Quizá uno de los temas más necesitados de reflexión personal en este confinamiento, dejando a un lado parcial o totalmente las informaciones y opiniones ya referidas y vertidas en su aplastante mayoría por los medios de comunicación –las redes sociales no cuentan por más que su “ruido” las haga parecer reales–, es la cuestión de nuestros mayores o “ancianos” o “viejos” y el disparate de determinar su vida o su muerte en función de una escala que tabula su deterioro, su esperanza de vida y la disponibilidad geográfica de unidades hospitalarias de cuidados intensivos, del mismo modo que podría tabular su raza, sexo, ideología, nivel académico, peso, estatura o capacidad pulmonar. Es decir, prescindiendo de aquellos valores y cualidades que distinguen al Hombre de los elementos de la Tabla Periódica, aunque todos nosotros sepamos por obvio que algunos de los segundos se incluyen o conforman la cualidad física del Primero.

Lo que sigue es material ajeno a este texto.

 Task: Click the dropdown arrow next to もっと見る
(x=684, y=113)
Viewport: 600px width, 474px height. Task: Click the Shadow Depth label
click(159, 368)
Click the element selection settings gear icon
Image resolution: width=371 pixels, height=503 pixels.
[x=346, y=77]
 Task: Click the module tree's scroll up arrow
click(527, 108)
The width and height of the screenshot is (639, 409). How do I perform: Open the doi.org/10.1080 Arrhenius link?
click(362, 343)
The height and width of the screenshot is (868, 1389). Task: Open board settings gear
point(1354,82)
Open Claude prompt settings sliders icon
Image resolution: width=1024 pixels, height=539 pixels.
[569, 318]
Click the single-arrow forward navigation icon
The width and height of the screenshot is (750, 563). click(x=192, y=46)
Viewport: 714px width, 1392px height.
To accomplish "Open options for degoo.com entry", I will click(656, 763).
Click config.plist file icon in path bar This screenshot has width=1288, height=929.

Y en torno a esta reflexión sobre nuestros mayores caben muchos enfoques, como pueden ser las inexorabilidades de la fugacidad de la juventud y el encuentro de todos en su propia ancianidad; la aportación de los seres humanos, uno a uno, al conjunto de la Humanidad y a su desarrollo –sea esta última discreta o global–, a lo largo de su vida productiva –sin confundir esta con la que impone la edad de jubilación, dependiente del binomio –otra vez el dichoso binomio del destino– espacio-tiempo en que a cada uno le toca vivir, así como de otros (enfoques) que se escapan de las páginas (pocas) de este artículo-reflexión.
Pero con esos dos es suficiente para resaltar y condenar unas políticas que en principio se podía achacar su aplicación exclusivamente a algunos países de diseño, como los Países Bajos, pero que ahora también vemos, sin poder afirmar con rotundidad si su origen es puntual y hospitalario o político, aplicada en nuestra controvertida y plural España.
La aceptación sumisa de tales políticas como normales, consecuencia del aluvión de información apuntado al principio que no las cuestionan sino que las normalizan, es una realidad deprimente, injusta y antinatural, si es que seguimos aceptando los preceptos del derecho natural y de los otros, siempre en el marco de las sociedades avanzadas, que han tardado miles de años en consolidarse como tales. Otras sociedades, lamentablemente, no han llegado a conseguirlo. Y algunas, más lamentable aún, entran y salen de ese espacio a lo largo de su historia según convenga, o crean que les convenga.
El utilitarismo asociado al ejercicio del poder es muy peligroso. Y si el poder se ejerce sobre nuestras vidas, si su ejercicio conlleva la capacidad de determinar nuestra vida o nuestra muerte, deja de ser peligroso para convertirse en diabólico. Como también lo es la delegación de ese poder en aquellos que han de ejecutarlo.